The studies model a future large-scale cultivated meat production facility. It shows that by 2030, the cost of cell-based meat, when manufactured at scale, could drop to $5.66 per kg.

Cultivated meat

The life cycle assessment (LCA) and techno-economic assessment (TEA) conducted by CE Delft, with support from The Good Food Institute and GAIA, are the first to utilize data from companies active in the cultivated meat supply chain.

The LCA analyzes various scenarios. This includes the adoption of renewable energy by both the conventional and cultivated meat industry ‘should they go all-in on their climate mitigation efforts’. 

In the most optimistic scenario, which factors in ambitious projections of conventional animal agriculture’s achievements in environmental impact improvements, cultivated meat outperforms all forms of conventional meat.

The LCA shows that cultivated meat, when produced using renewable energy, reduces the cumulative environmental impacts of conventional beef by approximately 93 percent, pork by 53 percent, and chicken by 29 percent.

In these scenarios, the conventional products are also produced using renewable energy.

Moreover, CE Delft says this production cost will enable cultivated meat to ‘compete with multiple forms of conventional meat’. As well as ‘serve as a high-quality ingredient in plant-based meat products’.

‘A carbon-neutral food system’

Ingrid Odegard is CE Delft’s Senior Researcher. In a statement sent to PBN, she said: “We show that cultivated meat presents as an achievable low-carbon, cost-competitive agricultural technology that can play a major role in achieving a carbon-neutral food system. 

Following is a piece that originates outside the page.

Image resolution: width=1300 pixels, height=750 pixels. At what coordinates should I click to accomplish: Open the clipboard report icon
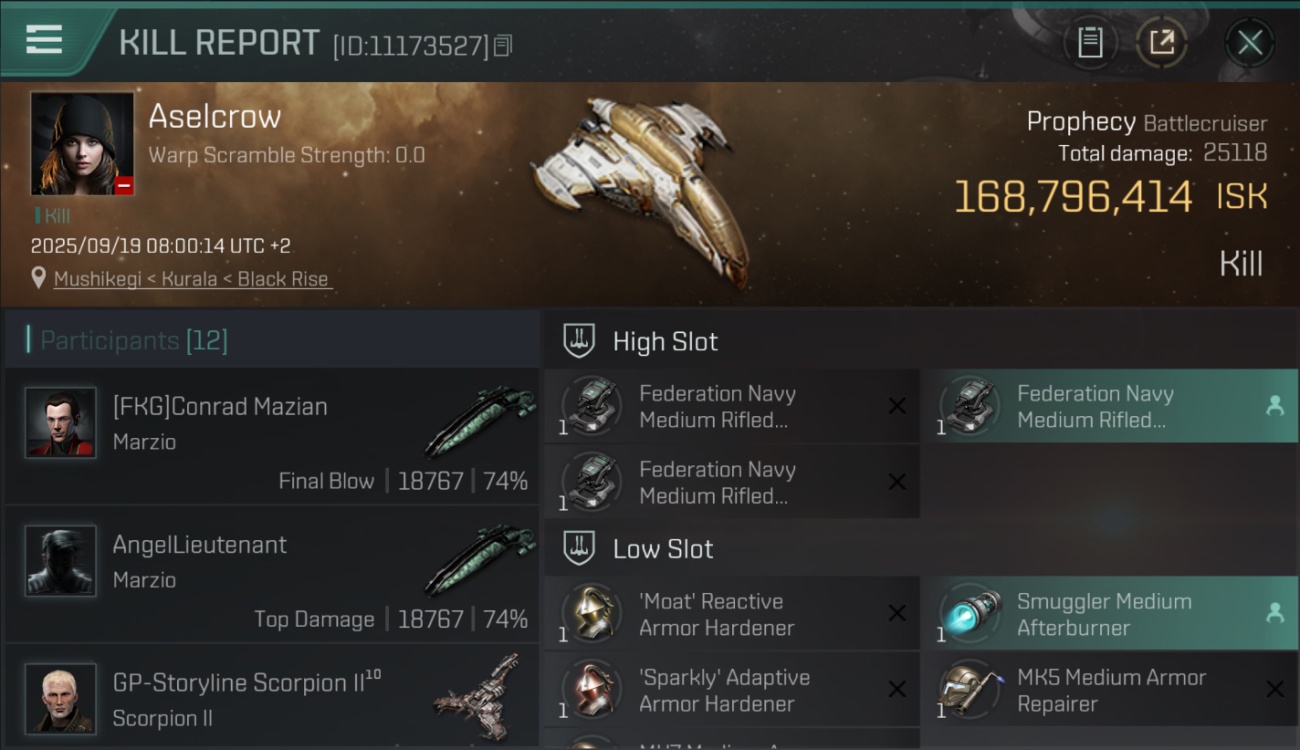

“This research provides a solid base on which companies can build, improve, and advance in their goal of producing cultivated meat sustainably at scale and at a competitive price point.”

“As soon as 2030, we expect to see real progress on costs for cultivated meat.”

Elliot Swartz, Senior Scientist at The Good Food Institute

‘Massive reductions in emissions’

Elliot Swartz is a Senior Scientist at The Good Food Institute (GFI). He added: “As soon as 2030, we expect to see real progress on costs for cultivated meat. And, massive reductions in emissions and land use brought about by the transition to this method of meat production. 

“This research signals a vote of confidence. It serves as a practical roadmap for the industry to address technical and economic bottlenecks, which will further reduce climate impacts and costs. 

“Government investment in R&D and infrastructure will be critical to accelerating the development of cultivated meat. And, help us achieve global climate goals. 

Swartz then concluded: “Favorable policies and carbon markets can incentivize the restoration of agricultural land for its carbon sequestration and ecosystem services potential. This maximizes the climate benefits of cultivated meat.” 

Alternative proteins

GFI Executive Director Bruce Friedrich also said the world will not achieve net-zero emissions ‘without addressing food and land’. Moreover, he states that alternative proteins are a ‘key aspect of how we do that’. 

“Decarbonizing the global economy is impossible with the diffuse production process and range of gases involved in conventional animal agriculture,” Friedrich explained. 

“As these new models illustrate… If we can concentrate the environmental impact of meat production in a single, manageable space — and if we power that space with electricity generated from clean energy sources — that’s how the world gets to net-zero emissions.”